How AID Works

Introduction

This page has two sections and a horizontal row of buttons at the bottom of the page.

The first section, Introduction, is the one you are reading now. It describes the other section (How AID Works and the buttons at the bottom of the page. It contains links to the second section, the button row and an internal page (click here for the sign up page).

The second section, How AID Works, provides a general description of how AID works.

There is a horizontal row of four buttons at the bottom of the page. They are, from left to right, Sign Up Now →, What can AID do for you?, Go to Home Page and Browse Investments. Click here to go to the button row.

How AID Works

This section gives a general overview of the AID signup process. If you need to know how AID gets its signals, click here to go to the signals page.

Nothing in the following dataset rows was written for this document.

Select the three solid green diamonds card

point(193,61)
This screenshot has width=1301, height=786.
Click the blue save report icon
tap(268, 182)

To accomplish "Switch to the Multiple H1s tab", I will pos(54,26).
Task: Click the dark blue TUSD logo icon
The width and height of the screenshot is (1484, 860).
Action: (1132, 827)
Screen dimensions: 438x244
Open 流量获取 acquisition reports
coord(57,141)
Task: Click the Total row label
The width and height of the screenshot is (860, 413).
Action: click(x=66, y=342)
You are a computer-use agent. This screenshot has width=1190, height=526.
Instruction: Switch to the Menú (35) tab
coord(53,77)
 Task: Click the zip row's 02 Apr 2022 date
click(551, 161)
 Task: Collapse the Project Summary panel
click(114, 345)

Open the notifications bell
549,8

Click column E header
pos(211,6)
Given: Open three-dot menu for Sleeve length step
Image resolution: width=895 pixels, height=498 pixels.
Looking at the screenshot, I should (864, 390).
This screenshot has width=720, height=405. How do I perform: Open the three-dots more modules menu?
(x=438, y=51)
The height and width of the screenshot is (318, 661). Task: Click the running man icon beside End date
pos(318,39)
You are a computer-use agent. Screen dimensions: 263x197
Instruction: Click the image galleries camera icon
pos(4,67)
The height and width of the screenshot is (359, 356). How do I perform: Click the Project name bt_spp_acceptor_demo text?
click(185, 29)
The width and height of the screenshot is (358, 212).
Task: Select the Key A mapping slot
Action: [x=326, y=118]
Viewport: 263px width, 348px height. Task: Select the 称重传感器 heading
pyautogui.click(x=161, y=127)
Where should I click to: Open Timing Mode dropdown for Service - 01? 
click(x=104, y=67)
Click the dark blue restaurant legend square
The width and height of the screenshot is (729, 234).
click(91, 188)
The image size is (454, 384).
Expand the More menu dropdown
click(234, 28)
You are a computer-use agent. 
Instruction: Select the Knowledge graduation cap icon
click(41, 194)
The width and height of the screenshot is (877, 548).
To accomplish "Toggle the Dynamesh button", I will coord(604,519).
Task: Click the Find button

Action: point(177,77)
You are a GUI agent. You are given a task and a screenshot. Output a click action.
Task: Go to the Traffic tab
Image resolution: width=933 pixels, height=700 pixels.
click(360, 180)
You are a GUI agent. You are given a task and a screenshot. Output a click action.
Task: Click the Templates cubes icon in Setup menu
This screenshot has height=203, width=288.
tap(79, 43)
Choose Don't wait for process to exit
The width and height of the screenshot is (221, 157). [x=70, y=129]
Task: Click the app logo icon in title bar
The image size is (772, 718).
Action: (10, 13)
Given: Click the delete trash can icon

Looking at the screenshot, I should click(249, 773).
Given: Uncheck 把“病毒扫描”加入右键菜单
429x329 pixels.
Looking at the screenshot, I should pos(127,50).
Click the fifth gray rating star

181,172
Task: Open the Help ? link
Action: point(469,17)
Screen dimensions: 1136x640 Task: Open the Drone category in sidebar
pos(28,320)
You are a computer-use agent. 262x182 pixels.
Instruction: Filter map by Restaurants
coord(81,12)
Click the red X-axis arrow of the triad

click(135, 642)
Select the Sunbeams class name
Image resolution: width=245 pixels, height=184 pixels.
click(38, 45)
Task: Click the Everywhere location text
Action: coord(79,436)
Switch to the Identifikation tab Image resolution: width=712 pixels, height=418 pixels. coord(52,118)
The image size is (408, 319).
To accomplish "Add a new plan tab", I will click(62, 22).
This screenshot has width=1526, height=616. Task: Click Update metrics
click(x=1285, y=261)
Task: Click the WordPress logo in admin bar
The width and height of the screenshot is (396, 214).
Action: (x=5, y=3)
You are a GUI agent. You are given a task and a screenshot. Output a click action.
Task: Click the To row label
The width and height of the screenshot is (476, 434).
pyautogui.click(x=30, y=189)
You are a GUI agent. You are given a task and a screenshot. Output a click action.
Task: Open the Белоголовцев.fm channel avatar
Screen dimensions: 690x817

Signing up for AID is a three step process. The first step is to enter your contact information. The second step is to specify the payment method. You can pay by credit card, debit card or by bank draft/check. The third and final step is select the investment class(es) you are interested in and then specify how you want the signals for those investments class(es) delivered. You can get your signals three ways: (1) Web dashboard, (2) email, (3) text message or any combination of the three. You get Web dashboard by default. Signals delivered by e-mail come as text file attachments, with CommoditySignals.txt for commodity futures, CryptoSignals.txt for cryptocurrency signals, and StockSignals.txt for stock signals. Signals for commodity futures, cryptocurrency and stocks all come with a subscription. You can choose at signup time which ones you want. You can also add or delete them later.

An example of a stock signals file is below. This is the attached file StockSignals.txt that comes attached to an email. The Web dashboard and text messages will look similar.
Date Ticker Symbol Limit Order Type Limit Price 95% Confidence Interval (Lower, Upper)
04/20/2026 DECK Sell 111.48 (110.42, 112.54)
04/20/2026 EXC Buy 47.04 (46.85, 47.22)
04/20/2026 PEP Sell 157.33 (153.57, 161.08)
There are five columns: Date, Ticker Symbol, Limit Order Type, Limit Price and 95% Confidence Interval (Lower, Upper). The Date column gives the date the signal was generated, the Ticker Symbol column gives the ticker symbol for the investment. If the investment is a commodity futures contract, there will be a commodity name. The Limit Order Type column gives the kind of limit order you enter (buy or sell). The Limit Price column gives the price of the limit order you enter. The 95% Confidence Interval (Lower, Upper) gives a 95% confidence interval for the limit price. The 95% confidence interval for the limit price is an interval over which you can 95% sure that the limit prices will fall into. This is because the limit price is actually a prediction for tomorrow’s price. That prediction is subject to random error and the confidence interval gives you an idea of how much random error is in the prediction. Signals are generated after New York Stock Exchange (NYSE) close (4 PM Eastern Time).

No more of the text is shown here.